Теперь в комнате стало просторно — и сразу включили магнитофон. Зазвучал вальс, печальный и нежный. Старинный. Я слушал эти звуки, затих, а в голове что-то медленно колыхалось из прошлого. Что-то свертывалось в слабый клубочек, потом снова развертывалось. И вдруг я вспомнил, как этот вальс играл мой Ленька Шабуров. Он жил тогда прямо через дорогу, и мы вместе дружили и купались, рыбачили. А потом он от нас уехал. И я вспомнил, как шла по Заборке машина, как в кузове сидел с отцом Ленька, как на коленях стояла гармошка. За спиной у них громоздились какие-то мешки и кровати, а Ленька смотрел на дома, на заборы и перебирал легонько басы. Нет, это было невыносимо. Его провожала вся наша школа, и он сидел такой грустный, точно его хоронили. И вот поехала, заворчала машина. Она даже не поехала, а точно пошла пешком. А Ленька сидел в кузове и растягивал хромку. А глаза его кричали нам: прощайте, прощайте… И вот теперь опять звучал этот вальс, но уже не Ленькины глаза, а мои глаза кричали кому-то: прощайте, прощайте…
Им оставаться здесь, а мне скоро ехать. Так, значит, значит — прощайте… Вальс был нежный, печальный, как будто кричали надо мной осенние птицы. И опять в душе все напряглось — прощайте… Но так длилось недолго. Нина Сергеевна подбежала к магнитофону и очень резко убавила звук. Потом подняла руку, призывая к вниманию:
— Прошу слова! Прошу…
— Ой, Нинка, только тебя и слышно, — проворчала про себя именинница и взяла сигарету.

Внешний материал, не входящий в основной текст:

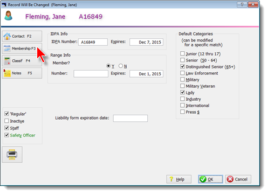Uncheck the Distinguished Senior (65+) checkbox
268x194 pixels.
coord(182,67)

— Ленка, ты меня не сбивай! Тебе скучно, а я подниму настроение. Я вам сейчас что-то исполню, желаете? Когда я училась в Москве, то читала со сцены. У меня голос, как у Тамары Макаровой. «Люди и звери» видели? Кто видел? Ну, сознавайтесь! А-а, жизнь собачья, никто не видел?
— Нинка, ты убавь обороты. Я видела, я знаю эту актрису.
— Елена, ты умница! Ты сама, как артистка! Куда мужики смотрят? Куда!? — Она на миг замолчала, потом опять встрепенулась, откинула голову. С ресниц у ней что-то посыпалось — я сразу зажмурился. Но она уже читала, наклонив набок голову. Глаза у ней казались снова огромные, а ресницы не двигались:
Клен ты мой опавший,
Клен заиндевелый…
За столом стало тихо, протяжно, как будто все притаились.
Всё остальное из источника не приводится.